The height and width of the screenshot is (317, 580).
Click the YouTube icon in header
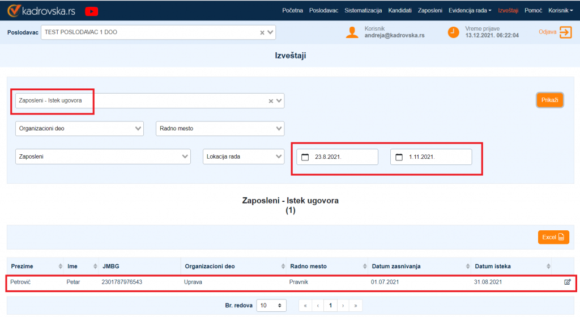tap(91, 11)
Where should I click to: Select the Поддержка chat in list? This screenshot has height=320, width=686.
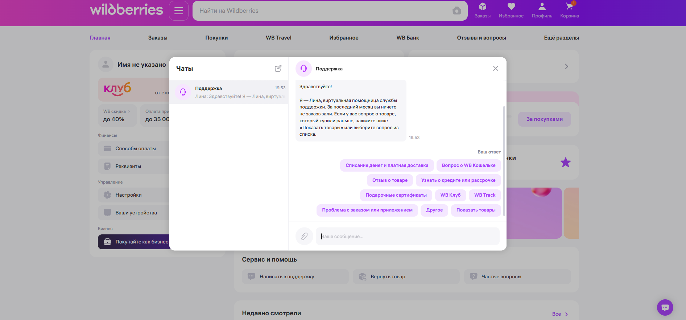[229, 92]
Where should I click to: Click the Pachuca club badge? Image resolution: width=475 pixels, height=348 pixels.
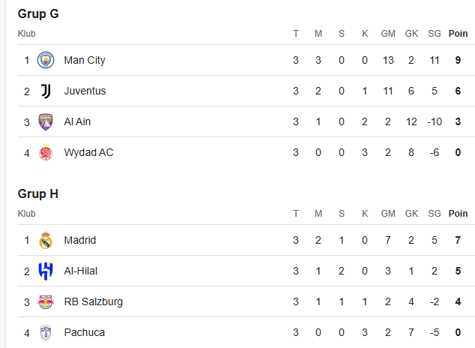point(46,333)
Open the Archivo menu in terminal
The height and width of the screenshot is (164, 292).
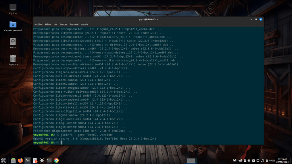pos(38,24)
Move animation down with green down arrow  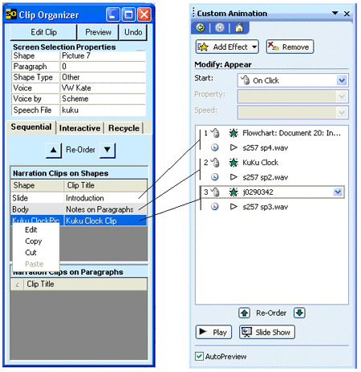[299, 313]
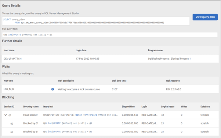Viewport: 221px width, 138px height.
Task: Select the DEV-LT-MATTCH host name row
Action: click(x=111, y=59)
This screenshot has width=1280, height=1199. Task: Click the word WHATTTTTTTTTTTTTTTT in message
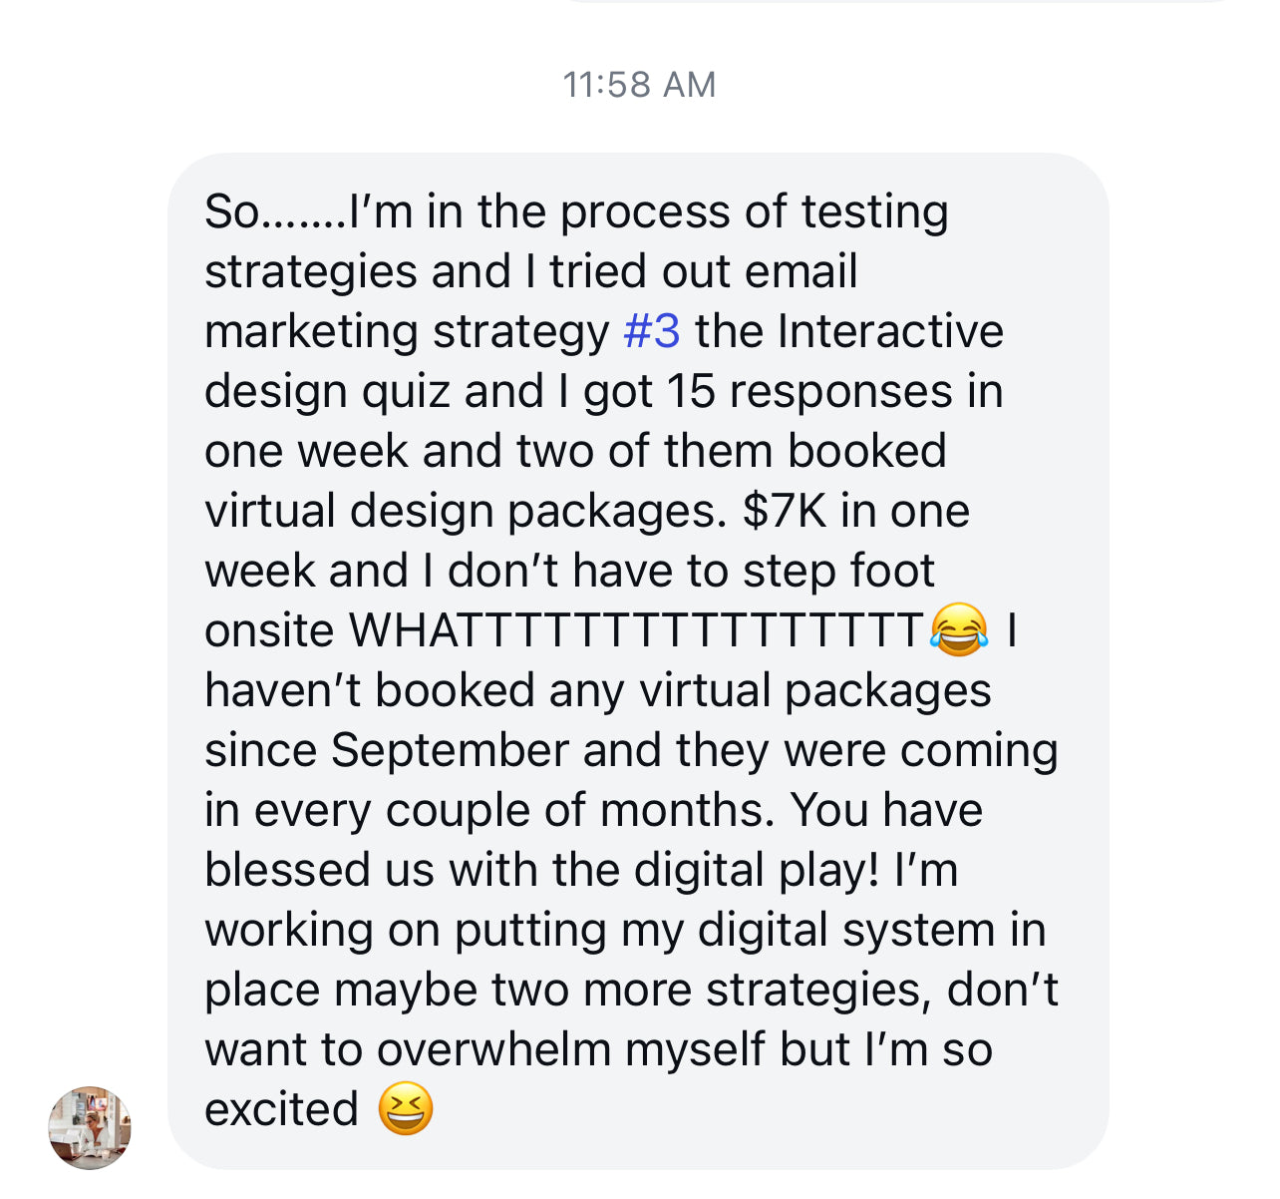click(x=637, y=630)
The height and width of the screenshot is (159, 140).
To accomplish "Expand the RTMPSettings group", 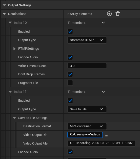I will 14,49.
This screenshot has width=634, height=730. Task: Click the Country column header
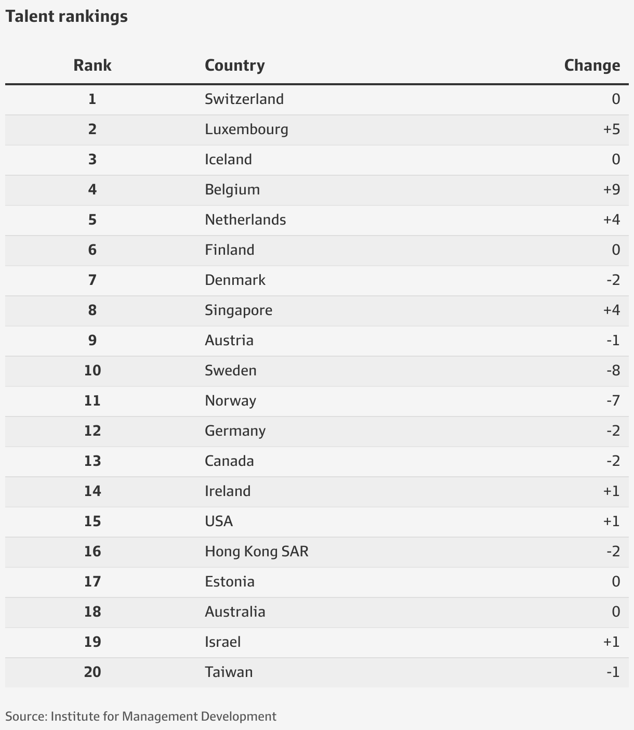coord(235,66)
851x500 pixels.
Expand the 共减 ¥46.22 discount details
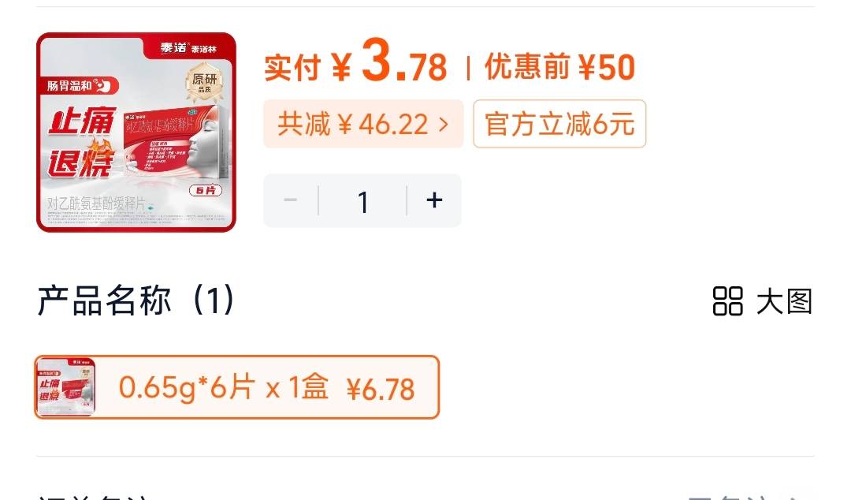[363, 124]
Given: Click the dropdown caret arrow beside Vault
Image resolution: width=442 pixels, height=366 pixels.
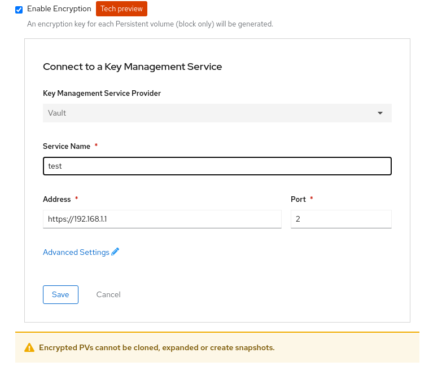Looking at the screenshot, I should (x=380, y=113).
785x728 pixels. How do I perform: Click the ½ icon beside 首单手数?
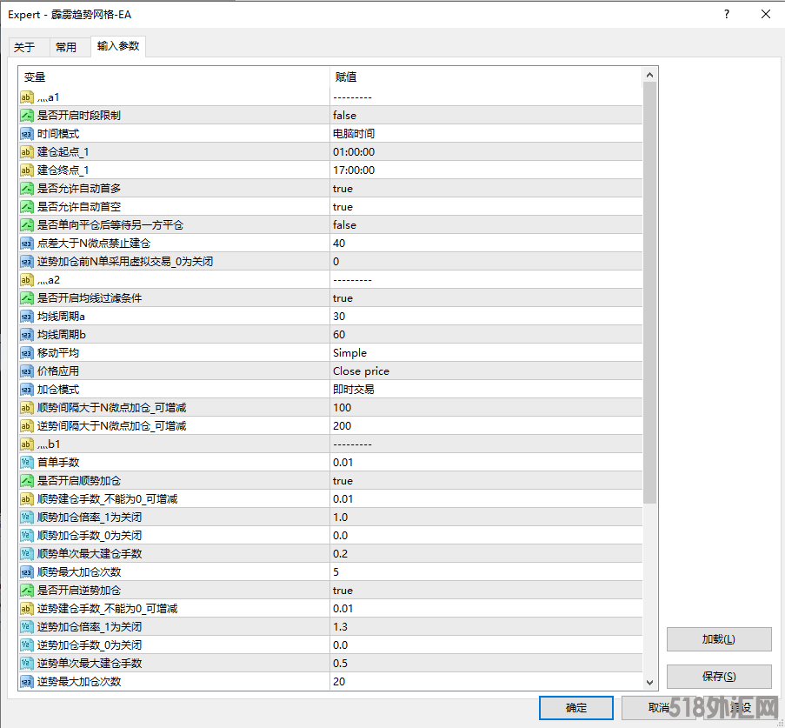(x=26, y=462)
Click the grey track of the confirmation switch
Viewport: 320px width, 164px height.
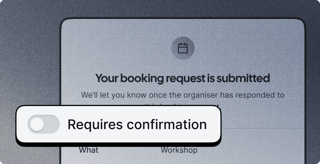(52, 124)
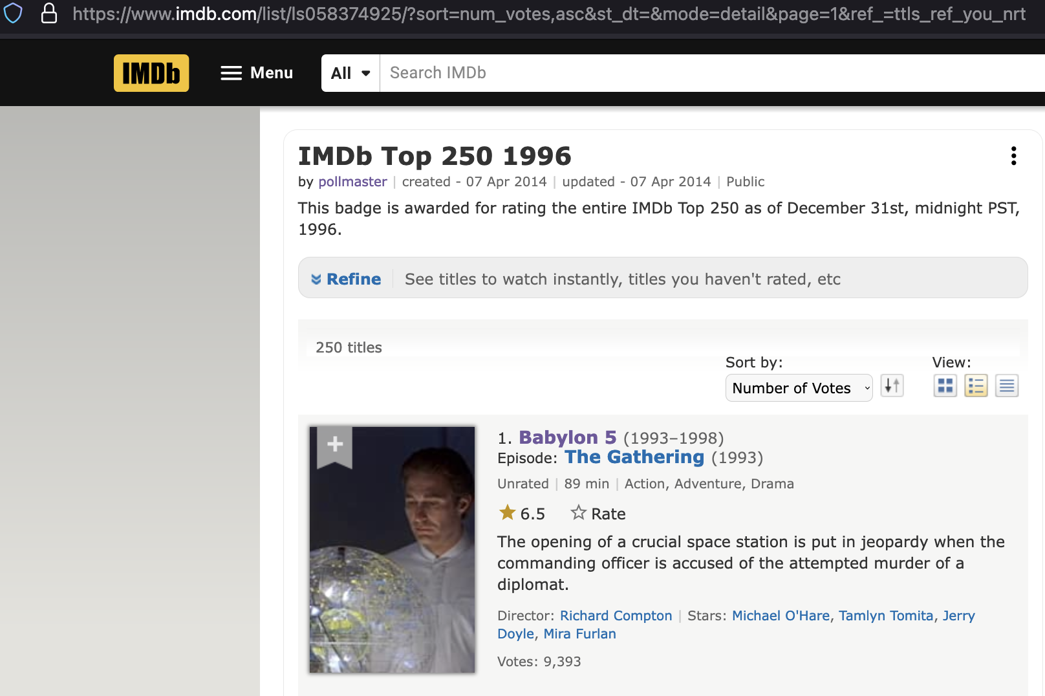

TASK STATEMENT – Could you repeat, exactly and with nothing added, the lines from the top of the entries above through the line that holds "Open the Archivo menu in terminal", leaving out any pictures?

REPLY TO THE TASK –
The height and width of the screenshot is (317, 580).
Click the YouTube icon in header
tap(91, 11)
Where should I click to: Select the Поддержка chat in list? This screenshot has height=320, width=686.
[229, 92]
Where should I click to: Click the Pachuca club badge? Image resolution: width=475 pixels, height=348 pixels.
point(46,333)
Open the Archivo menu in terminal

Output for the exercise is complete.